## Direction
Please write out the records, unchanged, from the start of the records up to and including the line that contains "point(583,168)".

## Data listing
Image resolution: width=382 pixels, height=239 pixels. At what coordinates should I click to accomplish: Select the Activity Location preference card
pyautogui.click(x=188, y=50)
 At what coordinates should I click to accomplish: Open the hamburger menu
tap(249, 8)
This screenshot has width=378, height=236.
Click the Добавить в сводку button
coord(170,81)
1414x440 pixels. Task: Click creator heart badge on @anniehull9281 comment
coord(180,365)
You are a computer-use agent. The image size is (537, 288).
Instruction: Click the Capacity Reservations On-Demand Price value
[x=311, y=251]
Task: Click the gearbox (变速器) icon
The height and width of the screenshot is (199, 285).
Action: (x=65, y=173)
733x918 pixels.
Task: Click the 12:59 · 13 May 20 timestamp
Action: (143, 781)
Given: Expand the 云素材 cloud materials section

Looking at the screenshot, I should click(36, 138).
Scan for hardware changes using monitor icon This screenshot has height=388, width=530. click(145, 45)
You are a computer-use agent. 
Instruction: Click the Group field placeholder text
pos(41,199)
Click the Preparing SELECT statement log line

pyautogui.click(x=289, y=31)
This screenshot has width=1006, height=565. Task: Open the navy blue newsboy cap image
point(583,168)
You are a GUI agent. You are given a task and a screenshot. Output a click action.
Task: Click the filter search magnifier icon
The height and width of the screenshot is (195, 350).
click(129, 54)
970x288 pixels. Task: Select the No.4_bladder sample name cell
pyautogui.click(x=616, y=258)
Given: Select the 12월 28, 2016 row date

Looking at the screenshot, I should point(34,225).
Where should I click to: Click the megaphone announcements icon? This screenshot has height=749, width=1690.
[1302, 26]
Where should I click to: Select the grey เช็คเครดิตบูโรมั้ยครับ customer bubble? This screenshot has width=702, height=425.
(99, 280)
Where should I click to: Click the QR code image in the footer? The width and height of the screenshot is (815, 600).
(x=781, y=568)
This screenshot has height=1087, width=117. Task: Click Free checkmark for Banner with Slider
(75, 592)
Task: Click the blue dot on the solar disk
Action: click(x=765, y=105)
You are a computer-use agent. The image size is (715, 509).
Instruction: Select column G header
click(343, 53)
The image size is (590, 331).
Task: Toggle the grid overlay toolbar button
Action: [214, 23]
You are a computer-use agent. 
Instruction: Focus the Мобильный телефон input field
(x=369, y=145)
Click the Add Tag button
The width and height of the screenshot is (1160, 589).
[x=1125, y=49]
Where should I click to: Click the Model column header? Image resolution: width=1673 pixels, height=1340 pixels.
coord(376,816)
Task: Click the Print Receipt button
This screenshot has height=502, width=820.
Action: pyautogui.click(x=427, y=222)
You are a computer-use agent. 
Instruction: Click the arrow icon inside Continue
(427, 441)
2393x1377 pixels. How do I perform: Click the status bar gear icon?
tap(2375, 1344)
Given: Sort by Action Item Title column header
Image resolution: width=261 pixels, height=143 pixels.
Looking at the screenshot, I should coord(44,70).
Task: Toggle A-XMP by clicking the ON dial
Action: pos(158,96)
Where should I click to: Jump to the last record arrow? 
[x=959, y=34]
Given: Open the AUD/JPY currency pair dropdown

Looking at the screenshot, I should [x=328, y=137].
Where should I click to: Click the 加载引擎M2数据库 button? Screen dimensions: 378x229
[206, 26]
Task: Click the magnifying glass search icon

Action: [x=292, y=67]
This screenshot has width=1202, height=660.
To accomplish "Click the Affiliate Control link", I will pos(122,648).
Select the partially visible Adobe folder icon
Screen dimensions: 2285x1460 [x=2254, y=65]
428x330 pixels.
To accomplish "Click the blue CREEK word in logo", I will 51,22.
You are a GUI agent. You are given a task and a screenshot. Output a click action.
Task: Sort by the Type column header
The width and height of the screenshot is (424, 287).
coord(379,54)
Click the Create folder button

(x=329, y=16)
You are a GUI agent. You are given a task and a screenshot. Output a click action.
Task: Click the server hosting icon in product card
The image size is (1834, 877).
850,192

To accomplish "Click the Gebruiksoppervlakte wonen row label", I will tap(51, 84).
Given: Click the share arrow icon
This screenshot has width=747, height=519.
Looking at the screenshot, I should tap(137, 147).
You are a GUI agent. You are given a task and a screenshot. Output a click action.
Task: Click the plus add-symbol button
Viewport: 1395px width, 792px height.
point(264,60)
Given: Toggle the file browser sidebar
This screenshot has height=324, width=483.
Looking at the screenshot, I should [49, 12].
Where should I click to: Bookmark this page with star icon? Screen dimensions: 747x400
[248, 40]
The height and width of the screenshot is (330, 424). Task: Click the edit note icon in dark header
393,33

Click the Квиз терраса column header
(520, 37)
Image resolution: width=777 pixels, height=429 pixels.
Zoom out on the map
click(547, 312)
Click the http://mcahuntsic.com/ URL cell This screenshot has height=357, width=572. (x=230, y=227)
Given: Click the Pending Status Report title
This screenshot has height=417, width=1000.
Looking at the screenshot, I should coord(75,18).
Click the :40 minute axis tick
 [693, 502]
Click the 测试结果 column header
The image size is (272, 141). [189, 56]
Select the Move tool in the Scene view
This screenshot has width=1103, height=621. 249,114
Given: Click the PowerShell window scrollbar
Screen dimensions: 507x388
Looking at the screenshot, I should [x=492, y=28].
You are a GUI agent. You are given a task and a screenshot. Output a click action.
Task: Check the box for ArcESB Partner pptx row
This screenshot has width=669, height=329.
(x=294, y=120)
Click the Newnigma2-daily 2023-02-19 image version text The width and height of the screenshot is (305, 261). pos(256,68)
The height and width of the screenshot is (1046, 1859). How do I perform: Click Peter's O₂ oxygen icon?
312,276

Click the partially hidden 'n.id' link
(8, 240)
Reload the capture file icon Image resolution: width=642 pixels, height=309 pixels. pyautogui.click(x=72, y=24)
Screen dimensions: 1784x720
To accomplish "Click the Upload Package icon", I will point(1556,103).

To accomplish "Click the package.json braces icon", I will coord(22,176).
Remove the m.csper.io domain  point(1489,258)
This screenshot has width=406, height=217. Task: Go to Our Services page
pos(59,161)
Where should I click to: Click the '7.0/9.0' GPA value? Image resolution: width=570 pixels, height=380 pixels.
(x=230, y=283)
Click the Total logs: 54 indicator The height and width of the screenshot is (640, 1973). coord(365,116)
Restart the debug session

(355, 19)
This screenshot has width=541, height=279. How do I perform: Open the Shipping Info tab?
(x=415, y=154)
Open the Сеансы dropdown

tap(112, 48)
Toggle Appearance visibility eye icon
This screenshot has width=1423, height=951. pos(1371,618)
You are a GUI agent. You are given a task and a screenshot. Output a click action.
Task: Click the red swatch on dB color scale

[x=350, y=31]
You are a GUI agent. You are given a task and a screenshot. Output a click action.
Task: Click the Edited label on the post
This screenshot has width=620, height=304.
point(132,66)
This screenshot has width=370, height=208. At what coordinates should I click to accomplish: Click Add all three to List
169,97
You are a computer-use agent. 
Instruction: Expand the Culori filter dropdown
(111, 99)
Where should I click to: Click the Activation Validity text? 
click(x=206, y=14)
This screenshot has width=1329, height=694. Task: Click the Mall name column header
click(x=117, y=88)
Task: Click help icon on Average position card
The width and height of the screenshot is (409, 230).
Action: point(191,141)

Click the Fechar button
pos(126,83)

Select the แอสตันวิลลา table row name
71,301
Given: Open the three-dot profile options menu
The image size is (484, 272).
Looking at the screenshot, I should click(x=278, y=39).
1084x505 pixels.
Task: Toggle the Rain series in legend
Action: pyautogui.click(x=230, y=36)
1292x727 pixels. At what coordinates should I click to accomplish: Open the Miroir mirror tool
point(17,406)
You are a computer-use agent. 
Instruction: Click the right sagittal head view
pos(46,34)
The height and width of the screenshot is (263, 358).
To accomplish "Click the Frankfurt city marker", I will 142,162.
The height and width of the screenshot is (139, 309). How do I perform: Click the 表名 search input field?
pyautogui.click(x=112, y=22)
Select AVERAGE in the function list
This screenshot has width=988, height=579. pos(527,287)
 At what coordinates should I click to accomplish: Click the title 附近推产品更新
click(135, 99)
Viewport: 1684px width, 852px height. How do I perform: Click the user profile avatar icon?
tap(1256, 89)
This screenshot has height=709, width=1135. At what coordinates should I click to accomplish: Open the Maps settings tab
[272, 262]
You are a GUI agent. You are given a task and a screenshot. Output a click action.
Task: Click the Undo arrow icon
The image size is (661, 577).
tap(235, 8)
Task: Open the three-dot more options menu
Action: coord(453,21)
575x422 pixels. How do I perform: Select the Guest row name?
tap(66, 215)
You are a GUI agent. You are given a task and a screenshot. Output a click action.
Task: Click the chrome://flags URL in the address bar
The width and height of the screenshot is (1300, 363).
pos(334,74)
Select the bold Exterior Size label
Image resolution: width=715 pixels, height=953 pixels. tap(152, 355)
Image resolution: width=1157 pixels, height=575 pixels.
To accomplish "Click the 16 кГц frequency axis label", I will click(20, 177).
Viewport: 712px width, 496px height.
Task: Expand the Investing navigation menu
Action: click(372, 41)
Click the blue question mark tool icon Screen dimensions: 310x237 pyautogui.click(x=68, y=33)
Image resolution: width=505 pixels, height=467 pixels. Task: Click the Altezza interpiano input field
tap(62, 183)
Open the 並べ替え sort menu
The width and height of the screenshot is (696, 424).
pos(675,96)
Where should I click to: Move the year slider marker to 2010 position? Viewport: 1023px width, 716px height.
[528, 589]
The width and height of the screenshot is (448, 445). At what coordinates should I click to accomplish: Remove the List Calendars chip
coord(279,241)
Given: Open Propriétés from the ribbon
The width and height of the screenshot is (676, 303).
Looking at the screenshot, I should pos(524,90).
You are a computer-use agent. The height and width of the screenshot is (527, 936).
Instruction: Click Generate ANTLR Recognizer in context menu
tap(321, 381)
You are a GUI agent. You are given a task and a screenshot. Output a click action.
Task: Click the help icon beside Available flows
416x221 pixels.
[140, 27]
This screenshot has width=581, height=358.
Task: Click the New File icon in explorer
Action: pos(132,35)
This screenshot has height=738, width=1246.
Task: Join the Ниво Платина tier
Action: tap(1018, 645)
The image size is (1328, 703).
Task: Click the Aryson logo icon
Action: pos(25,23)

## Response to this task
Image resolution: width=382 pixels, height=239 pixels. At what coordinates should I click to accomplish: Select the Activity Location preference card
pyautogui.click(x=188, y=50)
 At what coordinates should I click to accomplish: Open the hamburger menu
tap(249, 8)
This screenshot has width=378, height=236.
Click the Добавить в сводку button
coord(170,81)
1414x440 pixels. Task: Click creator heart badge on @anniehull9281 comment
coord(180,365)
You are a computer-use agent. The image size is (537, 288).
Instruction: Click the Capacity Reservations On-Demand Price value
[x=311, y=251]
Task: Click the gearbox (变速器) icon
The height and width of the screenshot is (199, 285).
Action: (x=65, y=173)
733x918 pixels.
Task: Click the 12:59 · 13 May 20 timestamp
Action: (143, 781)
Given: Expand the 云素材 cloud materials section

Looking at the screenshot, I should click(36, 138).
Scan for hardware changes using monitor icon This screenshot has height=388, width=530. click(145, 45)
You are a computer-use agent. 
Instruction: Click the Group field placeholder text
pos(41,199)
Click the Preparing SELECT statement log line

pyautogui.click(x=289, y=31)
This screenshot has width=1006, height=565. Task: Open the navy blue newsboy cap image
point(583,168)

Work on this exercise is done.